The Indian Navy seems desperately eager to acquire an all-P8i Poseidon fleet and phase out, as quickly as affordable, the eight multi-role Tu-142 long range turboprop aircraft currently deployed in MR, ASW, and anti-ship (AS) roles out of the naval airbase at Arrakonam. This must be a fairly recent decision to retire the Tupolevs acquired in the 1980s because, not too long ago, the navy had procured from Ukraine a modified rotating system of weapons carriage in its bomb-bay to enable easier, more effective, delivery of ordnance. Much of that investment is thus wasted. But it is a bad move for another reason. While an additional eight P-8is have been ordered from Boeing, these will not all be inducted for another 5-6 years. Meanwhile, Russia has made it known it has 20 of the newer version of the Tu-142, which can be modified with the rotator system-equipped bomb-bay and fitted to fire the Brahmos AS cruise missile in case India is interested, and which could be secured for a reasonable sum. So, instead of just one P-8i MR squadron, India could trade in its eight for the newer Tupolevs and buy eight more of the same and constitute a second MR/ASW/AS Tu-142 squadron.
This is also by way of a precautionary measure. One can never tell when Washington may decide to over-ride contractual obligations and, with legislative prompting, cutoff spares and service support for the Poseidon fleet, and leave India stranded w/o any MR/ASW/AS complement, which will happen if there’s no fallback option. Remember how the Sea King unit was grounded in the aftermath of the 1998 N-tests when sanctions were abruptly imposed because, even though the helicopter was UK-sourced, it had a US component that Washington expressly denied the Indian Navy?
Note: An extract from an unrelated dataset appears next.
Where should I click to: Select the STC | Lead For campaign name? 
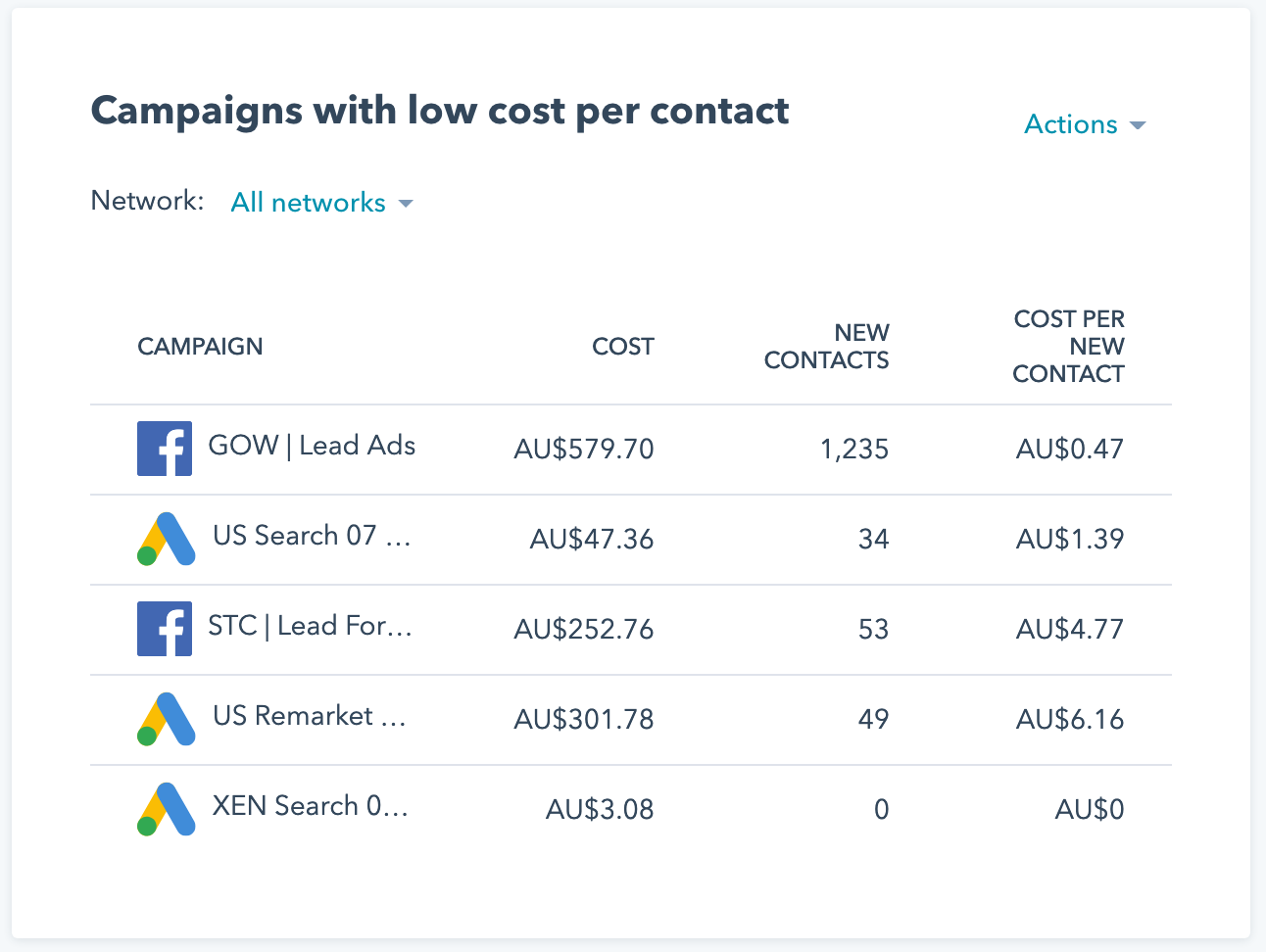pos(311,626)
It is strategic thinking. If one is dependent on imported arms — then best to secure the same genus of item — if it is at all feasible — from rival vendor camps. (For those who’ll see in this recommendation an inconsistency — won’t securing French Rafales reduce dependence on Russia, etc, the difference is that the alternative to Rafale is the indigenous Tejas Mk-II.) With PLAN growing its presence in the Indian Ocean in the future, there’s no such thing as too many long range MR/ASW/AS warfare aircraft. And we better not get into a position of vulnerability where any particular vendor country can shut down so critical a capability.